Neutrino Mass and Mixing: from Theory to Experiment (1402.4271v1)

Abstract: The origin of fermion mass hierarchies and mixings is one of the unresolved and most difficult problem in high-energy physics. One possibility to address the flavour problem is by extending the Standard Model to include a family symmetry. In the recent years it has become very popular to use non-Abelian discrete flavour symmetries because of their power in the prediction of the large leptonic mixing angles relevant for neutrino oscillation experiments. Here we give an introduction to the flavour problem and to discrete groups which have been used to attempt a solution for it. We review the current status of models in the light of the recent measurement of the reactor angle and we consider different model building directions taken. The use of the flavons or multi Higgs scalars in model building is discussed as well as the direct vs. indirect approaches. We also focus on the possibility to distinguish experimentally flavour symmetry models by means of mixing sum rules and mass sum rules. In fact, we illustrate in this review the complete path from mathematics, via model building, to experiments, so that any reader interested to start working in the field could use this text as a starting point in order to get a broad overview of the different subject areas.

• The paper introduces discrete symmetry models as a potential solution to the neutrino flavor problem.
• It details how deviations from tri-bi-maximal mixing, reflected in new reactor angle data, redefine theoretical predictions.
• The study integrates theoretical frameworks with experimental tests to predict precise neutrino mass-mixing sum rules.

Neutrino Mass and Mixing: From Theory to Experiment

The paper "Neutrino Mass and Mixing: From Theory to Experiment" offers a comprehensive analysis of the intricate field of neutrino physics, emphasizing the theoretical underpinnings and the experimental results necessary to elucidate the mechanisms behind neutrino masses and mixings. It undertakes a multidisciplinary paper, bridging aspects of theoretical particle physics and the implications of experimental findings, thereby enriching our understanding of fermion mass hierarchies and mixing phenomena.

The Standard Model (SM) establishes the foundational premise, encompassing three families of quarks and leptons, with unique quantum numbers yet displaying different masses. Despite significant advancements, several pressing questions persist, such as the rationale for precisely three families of fermions, the hierarchies in their masses, and the smallness of neutrino masses relative to charged fermions. These form the crux of the "flavour problem."

The paper explores possible solutions by proposing extensions to the SM, notably through the introduction of family symmetries. Discrete non-Abelian symmetries, as the authors suggest, offer a potential pathway for resolving the flavour problem by predicting substantial leptonic mixing angles pertinent to neutrino oscillations. The subsequent discussion on discrete groups, like $S_3$, $S_4$, and $A_4$, explores how these mathematical constructs contribute to theoretical particle physics, especially in establishing the mass hierarchies and mixing matrices that align with experimental observations.

The prevalent picture in neutrino physics has been challenged by recent measurements, notably the reactor angle, debunking the tri-bi-maximal mixing model. This has compelled researchers to reconsider models that permit deviations from tri-bi-maximality, accounting for the newly measured mixing angles within the experimentally observed ranges. The paper evaluates various theoretical directions, including the introduction of flavons or multi-Higgs scalars and differing symmetry breaking approaches, underscoring their theoretical implications and experimental testability.

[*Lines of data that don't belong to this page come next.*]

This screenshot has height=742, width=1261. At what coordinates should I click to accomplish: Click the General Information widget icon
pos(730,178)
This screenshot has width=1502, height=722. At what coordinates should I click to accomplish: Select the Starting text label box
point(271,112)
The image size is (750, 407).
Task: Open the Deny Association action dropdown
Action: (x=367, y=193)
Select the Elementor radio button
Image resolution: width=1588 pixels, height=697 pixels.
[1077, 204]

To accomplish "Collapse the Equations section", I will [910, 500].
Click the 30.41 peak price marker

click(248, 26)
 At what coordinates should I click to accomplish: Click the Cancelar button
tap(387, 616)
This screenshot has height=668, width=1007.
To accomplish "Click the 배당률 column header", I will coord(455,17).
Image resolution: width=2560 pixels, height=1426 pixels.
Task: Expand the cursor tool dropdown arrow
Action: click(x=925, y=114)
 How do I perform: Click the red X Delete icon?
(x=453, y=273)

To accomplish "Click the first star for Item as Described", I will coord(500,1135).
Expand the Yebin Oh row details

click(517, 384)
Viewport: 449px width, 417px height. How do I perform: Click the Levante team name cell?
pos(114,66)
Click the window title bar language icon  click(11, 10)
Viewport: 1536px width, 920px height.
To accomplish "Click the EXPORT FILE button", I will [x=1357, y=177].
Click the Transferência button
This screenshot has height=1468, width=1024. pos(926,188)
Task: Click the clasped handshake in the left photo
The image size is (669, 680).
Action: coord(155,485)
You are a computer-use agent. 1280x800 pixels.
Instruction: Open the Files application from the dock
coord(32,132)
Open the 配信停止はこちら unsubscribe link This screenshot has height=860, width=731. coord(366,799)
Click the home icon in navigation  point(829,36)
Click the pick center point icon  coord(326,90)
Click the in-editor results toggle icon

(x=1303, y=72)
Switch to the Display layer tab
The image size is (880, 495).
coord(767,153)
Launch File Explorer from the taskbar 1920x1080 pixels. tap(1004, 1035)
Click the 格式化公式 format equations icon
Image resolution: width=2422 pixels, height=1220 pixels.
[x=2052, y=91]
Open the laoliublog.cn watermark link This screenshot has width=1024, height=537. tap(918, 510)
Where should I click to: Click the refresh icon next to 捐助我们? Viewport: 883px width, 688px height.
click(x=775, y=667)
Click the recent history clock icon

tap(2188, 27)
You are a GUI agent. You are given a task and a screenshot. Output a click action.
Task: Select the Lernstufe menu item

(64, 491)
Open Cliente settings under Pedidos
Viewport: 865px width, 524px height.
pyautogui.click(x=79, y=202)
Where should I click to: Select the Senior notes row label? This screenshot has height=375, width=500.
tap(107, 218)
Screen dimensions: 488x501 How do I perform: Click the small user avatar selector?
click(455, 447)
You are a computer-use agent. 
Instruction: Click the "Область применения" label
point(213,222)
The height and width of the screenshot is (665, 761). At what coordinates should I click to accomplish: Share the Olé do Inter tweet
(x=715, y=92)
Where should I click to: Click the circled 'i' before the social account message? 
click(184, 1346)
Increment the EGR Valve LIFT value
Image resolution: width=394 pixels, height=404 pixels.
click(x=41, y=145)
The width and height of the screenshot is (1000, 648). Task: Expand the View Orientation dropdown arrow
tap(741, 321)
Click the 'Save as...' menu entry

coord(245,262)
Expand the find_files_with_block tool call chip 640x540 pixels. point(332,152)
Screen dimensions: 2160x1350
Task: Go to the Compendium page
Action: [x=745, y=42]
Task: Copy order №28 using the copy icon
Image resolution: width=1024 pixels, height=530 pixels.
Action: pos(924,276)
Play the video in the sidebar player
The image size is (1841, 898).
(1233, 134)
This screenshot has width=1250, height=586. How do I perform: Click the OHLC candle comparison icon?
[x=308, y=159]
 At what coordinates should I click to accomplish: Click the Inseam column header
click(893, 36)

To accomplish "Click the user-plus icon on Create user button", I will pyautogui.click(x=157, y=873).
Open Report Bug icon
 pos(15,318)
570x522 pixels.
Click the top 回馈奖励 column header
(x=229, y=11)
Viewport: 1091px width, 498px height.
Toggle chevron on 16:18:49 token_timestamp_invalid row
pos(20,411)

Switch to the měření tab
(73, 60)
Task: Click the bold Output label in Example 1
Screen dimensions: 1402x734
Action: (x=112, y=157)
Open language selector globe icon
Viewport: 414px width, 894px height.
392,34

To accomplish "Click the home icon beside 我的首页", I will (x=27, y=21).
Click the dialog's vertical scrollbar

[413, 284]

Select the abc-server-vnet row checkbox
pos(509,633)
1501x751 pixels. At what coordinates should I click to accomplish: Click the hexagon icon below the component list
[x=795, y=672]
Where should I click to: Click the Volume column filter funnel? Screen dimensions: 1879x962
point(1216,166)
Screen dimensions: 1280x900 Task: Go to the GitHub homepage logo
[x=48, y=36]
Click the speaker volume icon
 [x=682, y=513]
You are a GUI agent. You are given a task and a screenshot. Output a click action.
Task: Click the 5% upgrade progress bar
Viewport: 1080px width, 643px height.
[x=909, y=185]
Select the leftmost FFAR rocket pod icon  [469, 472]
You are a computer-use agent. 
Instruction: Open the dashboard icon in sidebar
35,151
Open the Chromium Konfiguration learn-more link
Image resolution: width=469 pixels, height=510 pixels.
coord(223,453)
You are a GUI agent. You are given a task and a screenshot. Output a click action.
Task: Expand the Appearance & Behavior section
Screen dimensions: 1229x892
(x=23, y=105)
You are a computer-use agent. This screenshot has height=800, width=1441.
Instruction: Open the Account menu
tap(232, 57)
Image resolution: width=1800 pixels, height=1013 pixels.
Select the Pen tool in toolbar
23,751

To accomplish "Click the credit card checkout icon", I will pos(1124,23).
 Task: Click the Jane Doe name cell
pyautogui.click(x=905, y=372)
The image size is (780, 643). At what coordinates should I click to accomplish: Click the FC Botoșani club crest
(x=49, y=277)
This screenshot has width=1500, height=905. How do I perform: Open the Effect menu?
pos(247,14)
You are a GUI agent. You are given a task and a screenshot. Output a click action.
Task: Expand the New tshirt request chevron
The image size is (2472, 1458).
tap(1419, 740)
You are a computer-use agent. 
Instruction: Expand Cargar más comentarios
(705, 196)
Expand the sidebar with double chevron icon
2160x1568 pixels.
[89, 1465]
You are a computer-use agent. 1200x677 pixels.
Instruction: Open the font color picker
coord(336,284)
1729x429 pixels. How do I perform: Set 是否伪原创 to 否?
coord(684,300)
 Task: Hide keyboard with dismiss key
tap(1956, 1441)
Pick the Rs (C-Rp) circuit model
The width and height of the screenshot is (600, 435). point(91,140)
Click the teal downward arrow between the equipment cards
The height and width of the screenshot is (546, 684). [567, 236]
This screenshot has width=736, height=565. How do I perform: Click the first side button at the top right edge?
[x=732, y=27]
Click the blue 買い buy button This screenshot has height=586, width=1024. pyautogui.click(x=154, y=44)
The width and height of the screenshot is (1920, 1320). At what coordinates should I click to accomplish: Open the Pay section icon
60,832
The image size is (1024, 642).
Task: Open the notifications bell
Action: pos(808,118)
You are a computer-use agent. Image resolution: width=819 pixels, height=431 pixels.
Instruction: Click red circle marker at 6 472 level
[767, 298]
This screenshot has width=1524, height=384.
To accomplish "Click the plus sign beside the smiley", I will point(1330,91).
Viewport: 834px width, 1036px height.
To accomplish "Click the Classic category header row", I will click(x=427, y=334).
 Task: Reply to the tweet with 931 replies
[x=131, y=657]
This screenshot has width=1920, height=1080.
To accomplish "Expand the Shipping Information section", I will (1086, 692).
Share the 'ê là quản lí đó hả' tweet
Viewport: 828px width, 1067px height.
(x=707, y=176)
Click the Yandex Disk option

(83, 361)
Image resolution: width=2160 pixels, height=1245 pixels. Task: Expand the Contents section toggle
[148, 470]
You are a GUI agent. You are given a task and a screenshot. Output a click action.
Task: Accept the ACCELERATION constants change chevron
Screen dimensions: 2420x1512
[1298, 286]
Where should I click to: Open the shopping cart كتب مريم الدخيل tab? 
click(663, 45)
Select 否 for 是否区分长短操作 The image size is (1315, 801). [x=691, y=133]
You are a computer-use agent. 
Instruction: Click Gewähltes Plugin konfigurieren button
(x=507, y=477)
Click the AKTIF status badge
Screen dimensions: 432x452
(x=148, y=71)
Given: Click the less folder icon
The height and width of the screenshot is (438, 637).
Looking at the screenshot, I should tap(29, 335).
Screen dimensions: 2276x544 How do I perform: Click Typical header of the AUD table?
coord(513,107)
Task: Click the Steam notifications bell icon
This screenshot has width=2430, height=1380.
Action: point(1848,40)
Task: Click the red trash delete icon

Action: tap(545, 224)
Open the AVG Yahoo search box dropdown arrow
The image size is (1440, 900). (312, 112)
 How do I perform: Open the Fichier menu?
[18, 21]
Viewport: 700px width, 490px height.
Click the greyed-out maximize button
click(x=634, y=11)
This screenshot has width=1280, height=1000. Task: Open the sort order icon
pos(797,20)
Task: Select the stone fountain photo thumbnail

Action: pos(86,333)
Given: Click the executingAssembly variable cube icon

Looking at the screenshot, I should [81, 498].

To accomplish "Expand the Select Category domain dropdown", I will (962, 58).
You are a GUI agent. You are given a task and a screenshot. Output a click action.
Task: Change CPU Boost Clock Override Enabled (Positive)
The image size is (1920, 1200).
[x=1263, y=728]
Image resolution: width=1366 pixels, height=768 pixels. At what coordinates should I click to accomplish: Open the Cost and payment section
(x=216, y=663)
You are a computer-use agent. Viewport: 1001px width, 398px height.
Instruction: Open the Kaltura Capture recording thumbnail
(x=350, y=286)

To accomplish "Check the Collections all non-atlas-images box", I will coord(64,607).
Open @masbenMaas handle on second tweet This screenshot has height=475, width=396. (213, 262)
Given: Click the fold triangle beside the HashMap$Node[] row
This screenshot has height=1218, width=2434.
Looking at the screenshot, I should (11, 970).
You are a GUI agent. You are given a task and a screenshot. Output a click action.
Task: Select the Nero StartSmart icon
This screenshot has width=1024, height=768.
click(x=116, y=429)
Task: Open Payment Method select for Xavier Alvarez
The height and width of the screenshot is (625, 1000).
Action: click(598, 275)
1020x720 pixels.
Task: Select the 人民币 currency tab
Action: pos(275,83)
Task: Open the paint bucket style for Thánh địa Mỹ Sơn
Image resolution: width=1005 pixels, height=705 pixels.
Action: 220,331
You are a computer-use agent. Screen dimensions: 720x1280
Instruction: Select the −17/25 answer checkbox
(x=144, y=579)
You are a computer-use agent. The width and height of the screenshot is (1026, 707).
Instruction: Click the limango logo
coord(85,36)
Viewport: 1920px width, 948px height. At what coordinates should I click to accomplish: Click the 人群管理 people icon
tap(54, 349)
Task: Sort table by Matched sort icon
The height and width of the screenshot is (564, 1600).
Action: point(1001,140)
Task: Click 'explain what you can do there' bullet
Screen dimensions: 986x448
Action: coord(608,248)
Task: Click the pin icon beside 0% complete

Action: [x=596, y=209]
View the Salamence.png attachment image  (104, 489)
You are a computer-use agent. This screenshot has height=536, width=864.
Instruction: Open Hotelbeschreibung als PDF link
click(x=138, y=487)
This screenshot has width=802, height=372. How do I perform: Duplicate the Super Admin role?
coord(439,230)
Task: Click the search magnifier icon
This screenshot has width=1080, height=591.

In the pursuit of distinguishing between various models, the paper discusses potential experimental signatures, focusing on mixing and mass sum rules derived from finite group symmetries that can be verified in future neutrino experiments. These sum rules provide precise predictions that relate mixing angles or mass eigenvalues, offering definitive tests for models based on discrete family symmetries.

Overall, the paper illustrates the theoretical challenges in unifying the diverse criteria for fermion masses and mixings within the framework of the SM with discrete symmetries. It advocates a multipronged approach, combining innovative theoretical models with cutting-edge experimental techniques, to ultimately unravel the complexities of neutrino physics. This integrated approach not only promises to shed light on the fundamental questions in high-energy physics but also paves the way for exploring deeper connections between observable phenomena and underlying symmetry principles in the universe. The prospect of extending these findings to include potential roles for neutrinos in addressing other pivotal topics, such as dark matter or baryogenesis, concurrently underscores the far-reaching implications of solving the flavour problem.